- What is being asked
Copy out again, unchanged, the listing below from the line that has "С видом на море (107, 2531)" through the line that has "политикой конфиденциальности (97, 725)".

▼

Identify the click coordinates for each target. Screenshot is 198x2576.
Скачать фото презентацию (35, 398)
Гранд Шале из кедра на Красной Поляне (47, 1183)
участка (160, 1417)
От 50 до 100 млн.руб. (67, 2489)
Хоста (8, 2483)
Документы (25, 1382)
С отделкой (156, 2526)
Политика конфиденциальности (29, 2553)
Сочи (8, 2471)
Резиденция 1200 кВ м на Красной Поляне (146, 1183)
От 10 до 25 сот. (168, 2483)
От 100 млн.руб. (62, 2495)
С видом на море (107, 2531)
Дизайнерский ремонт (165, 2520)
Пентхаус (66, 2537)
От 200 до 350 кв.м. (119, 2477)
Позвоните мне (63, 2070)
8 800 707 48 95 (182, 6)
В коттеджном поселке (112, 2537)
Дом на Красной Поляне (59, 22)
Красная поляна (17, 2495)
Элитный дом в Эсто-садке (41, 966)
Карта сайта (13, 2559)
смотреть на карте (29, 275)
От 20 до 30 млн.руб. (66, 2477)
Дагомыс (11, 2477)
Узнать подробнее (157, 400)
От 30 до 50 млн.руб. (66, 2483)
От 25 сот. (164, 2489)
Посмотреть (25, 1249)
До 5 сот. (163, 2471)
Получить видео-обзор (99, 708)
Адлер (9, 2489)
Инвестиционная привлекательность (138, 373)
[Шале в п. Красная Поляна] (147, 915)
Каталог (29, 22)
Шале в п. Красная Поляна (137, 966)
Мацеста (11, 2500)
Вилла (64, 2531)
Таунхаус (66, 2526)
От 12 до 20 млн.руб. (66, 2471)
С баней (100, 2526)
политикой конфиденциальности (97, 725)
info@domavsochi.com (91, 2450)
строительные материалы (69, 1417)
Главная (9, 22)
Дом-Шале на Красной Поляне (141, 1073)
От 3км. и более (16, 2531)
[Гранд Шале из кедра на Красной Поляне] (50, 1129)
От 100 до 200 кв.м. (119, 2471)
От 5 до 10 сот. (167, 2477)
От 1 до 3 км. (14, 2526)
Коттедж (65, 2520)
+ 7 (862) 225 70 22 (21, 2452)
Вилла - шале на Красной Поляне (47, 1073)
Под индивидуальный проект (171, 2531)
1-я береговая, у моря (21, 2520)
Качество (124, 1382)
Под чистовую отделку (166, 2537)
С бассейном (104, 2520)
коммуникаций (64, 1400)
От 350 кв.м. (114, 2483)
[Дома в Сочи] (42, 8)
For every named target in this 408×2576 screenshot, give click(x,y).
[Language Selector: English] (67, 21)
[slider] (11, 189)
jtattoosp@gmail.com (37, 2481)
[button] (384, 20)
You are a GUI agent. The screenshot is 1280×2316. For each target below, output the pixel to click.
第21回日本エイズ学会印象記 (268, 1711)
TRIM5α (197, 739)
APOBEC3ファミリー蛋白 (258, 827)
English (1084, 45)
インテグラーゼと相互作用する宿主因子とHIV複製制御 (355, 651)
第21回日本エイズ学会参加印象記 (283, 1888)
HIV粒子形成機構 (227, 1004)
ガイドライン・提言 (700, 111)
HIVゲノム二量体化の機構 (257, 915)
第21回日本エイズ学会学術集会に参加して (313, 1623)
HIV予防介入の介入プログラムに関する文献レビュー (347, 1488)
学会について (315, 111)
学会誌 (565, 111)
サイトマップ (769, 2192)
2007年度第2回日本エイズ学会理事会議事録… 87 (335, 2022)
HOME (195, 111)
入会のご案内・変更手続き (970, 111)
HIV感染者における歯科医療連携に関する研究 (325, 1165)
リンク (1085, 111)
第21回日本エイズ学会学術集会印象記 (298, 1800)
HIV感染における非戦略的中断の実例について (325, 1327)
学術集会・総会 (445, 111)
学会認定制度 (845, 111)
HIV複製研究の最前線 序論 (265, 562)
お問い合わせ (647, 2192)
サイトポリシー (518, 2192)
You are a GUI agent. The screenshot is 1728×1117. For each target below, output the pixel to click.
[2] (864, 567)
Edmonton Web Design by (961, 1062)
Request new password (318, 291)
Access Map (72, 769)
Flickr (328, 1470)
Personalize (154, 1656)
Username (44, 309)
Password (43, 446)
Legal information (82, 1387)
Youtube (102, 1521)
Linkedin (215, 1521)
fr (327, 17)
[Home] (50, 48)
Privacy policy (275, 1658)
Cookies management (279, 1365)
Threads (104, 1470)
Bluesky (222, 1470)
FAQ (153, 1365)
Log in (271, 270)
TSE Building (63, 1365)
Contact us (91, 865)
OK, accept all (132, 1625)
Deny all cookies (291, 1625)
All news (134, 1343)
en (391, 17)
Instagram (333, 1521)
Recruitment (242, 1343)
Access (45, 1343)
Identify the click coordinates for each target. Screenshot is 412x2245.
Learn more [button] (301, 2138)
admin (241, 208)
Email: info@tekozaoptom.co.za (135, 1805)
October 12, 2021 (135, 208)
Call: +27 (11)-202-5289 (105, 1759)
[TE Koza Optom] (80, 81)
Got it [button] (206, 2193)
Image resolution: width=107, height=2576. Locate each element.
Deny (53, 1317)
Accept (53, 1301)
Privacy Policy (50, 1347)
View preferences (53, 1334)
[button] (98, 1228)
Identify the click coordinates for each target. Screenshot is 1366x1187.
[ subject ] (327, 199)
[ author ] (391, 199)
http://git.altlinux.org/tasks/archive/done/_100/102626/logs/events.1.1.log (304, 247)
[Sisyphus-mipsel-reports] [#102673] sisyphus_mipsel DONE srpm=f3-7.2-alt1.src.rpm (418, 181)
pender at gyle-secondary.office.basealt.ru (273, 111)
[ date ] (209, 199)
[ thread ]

▲

- Your solution
С видом на море (107, 2531)
Дизайнерский ремонт (165, 2520)
Пентхаус (66, 2537)
От 200 до 350 кв.м. (119, 2477)
Позвоните мне (63, 2070)
8 800 707 48 95 (182, 6)
В коттеджном поселке (112, 2537)
Дом на Красной Поляне (59, 22)
Красная поляна (17, 2495)
Элитный дом в Эсто-садке (41, 966)
Карта сайта (13, 2559)
смотреть на карте (29, 275)
От 20 до 30 млн.руб. (66, 2477)
Дагомыс (11, 2477)
Узнать подробнее (157, 400)
От 30 до 50 млн.руб. (66, 2483)
От 25 сот. (164, 2489)
Посмотреть (25, 1249)
До 5 сот. (163, 2471)
Получить видео-обзор (99, 708)
Адлер (9, 2489)
Инвестиционная привлекательность (138, 373)
[Шале в п. Красная Поляна] (147, 915)
Каталог (29, 22)
Шале в п. Красная Поляна (137, 966)
Мацеста (11, 2500)
Вилла (64, 2531)
Таунхаус (66, 2526)
От 12 до 20 млн.руб. (66, 2471)
С баней (100, 2526)
политикой конфиденциальности (97, 725)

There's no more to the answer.